AML-1B is a hematopoietic transcription factor that is functionally inactivated by multiple chromosomal translocations in human acute myeloblastic and B-cell lymphocytic leukemias. The t(8;21)(q22;q22) translocation replaces the C terminus, including the transactivation domain of AML-1B, with ETO, a nuclear protein of unknown function. We previously showed that AML-1-ETO is a dominant inhibitor of AML-1B-dependent transcriptional activation. Here we demonstrate that AML-1-ETO also inhibits C/EBP-alpha-dependent activation of the myeloid cell-specific, rat defensin NP-3 promoter. AML-1B bound the core enhancer motifs present in the NP-3 promoter and activated transcription approximately sixfold. Similarly, C/EBP-alpha bound NP-3 promoter sequences and activated transcription approximately sixfold. Coexpression of C/EBP-alpha with AML-1B or its family members, AML-2 and murine AML-3, synergistically activated the NP-3 promoter up to 60-fold.
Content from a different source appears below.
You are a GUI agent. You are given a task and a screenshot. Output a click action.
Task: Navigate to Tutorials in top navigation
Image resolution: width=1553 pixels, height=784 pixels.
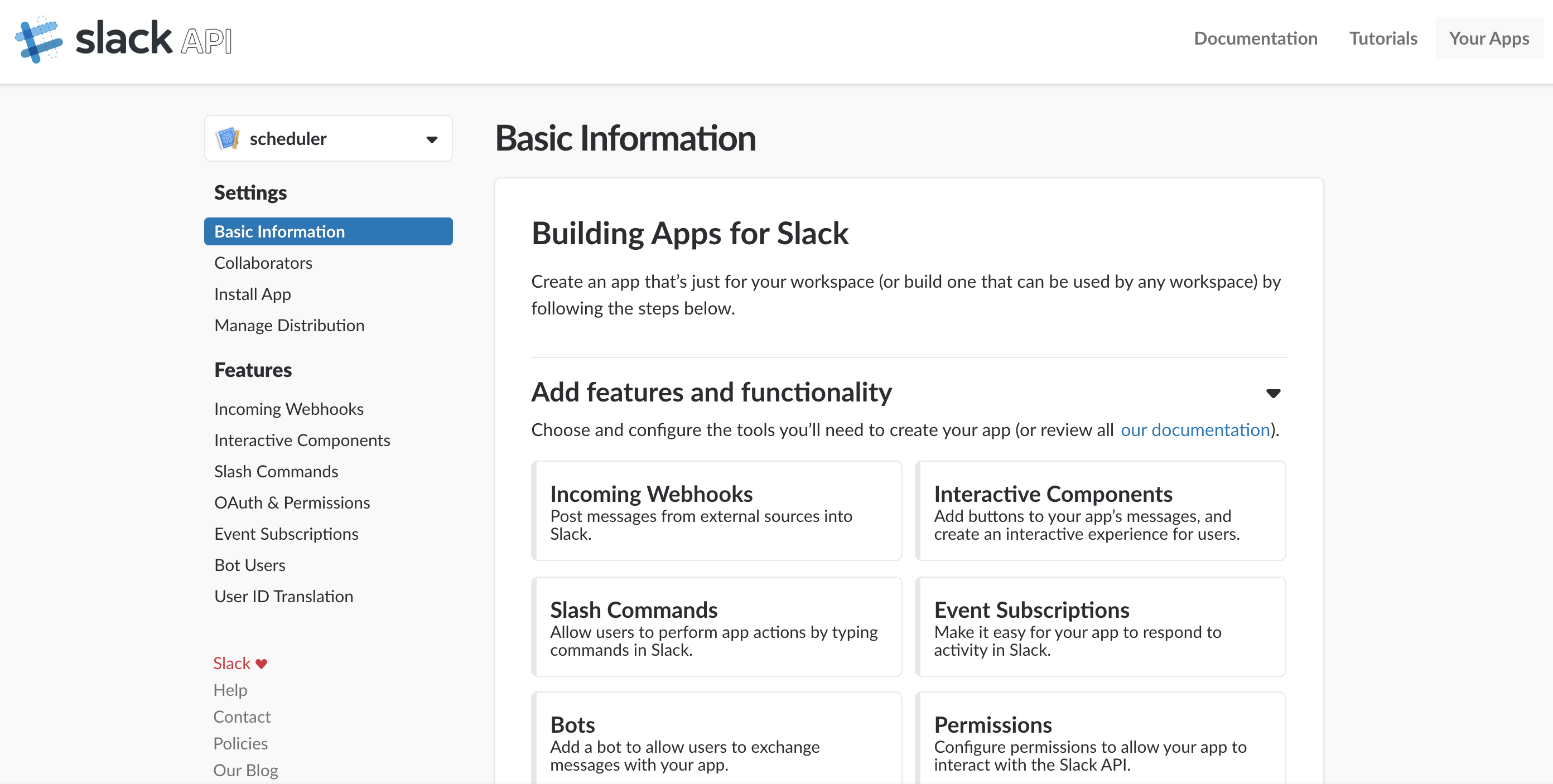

The t(8;21) product, AML-1-ETO, repressed AML-1B-dependent activation of NP-3 and completely inhibited C/EBP-alpha-dependent activity as well as the synergistic activation. In contrast, the inv(16) product, which indirectly targets AML family members by fusing their heterodimeric DNA binding partner, CBF-beta, to the myosin heavy chain, inhibited AML-1B but not C/EBP-alpha activation or the synergistic activation. AML-1-ETO and C/EBP-alpha were coimmunoprecipitated and thus physically interact in vivo. Deletion mutants demonstrated that the C terminus of ETO was required for AML-1-ETO-mediated repression of the synergistic activation but not for association with C/EBP-alpha. Finally, overexpression of AML-1-ETO in myeloid progenitor cells prevented granulocyte colony-stimulating factor-induced differentiation. Thus, AML-1-ETO may contribute to leukemogenesis by specifically inhibiting C/EBP-alpha- and AML-1B-dependent activation of myeloid promoters and blocking differentiation.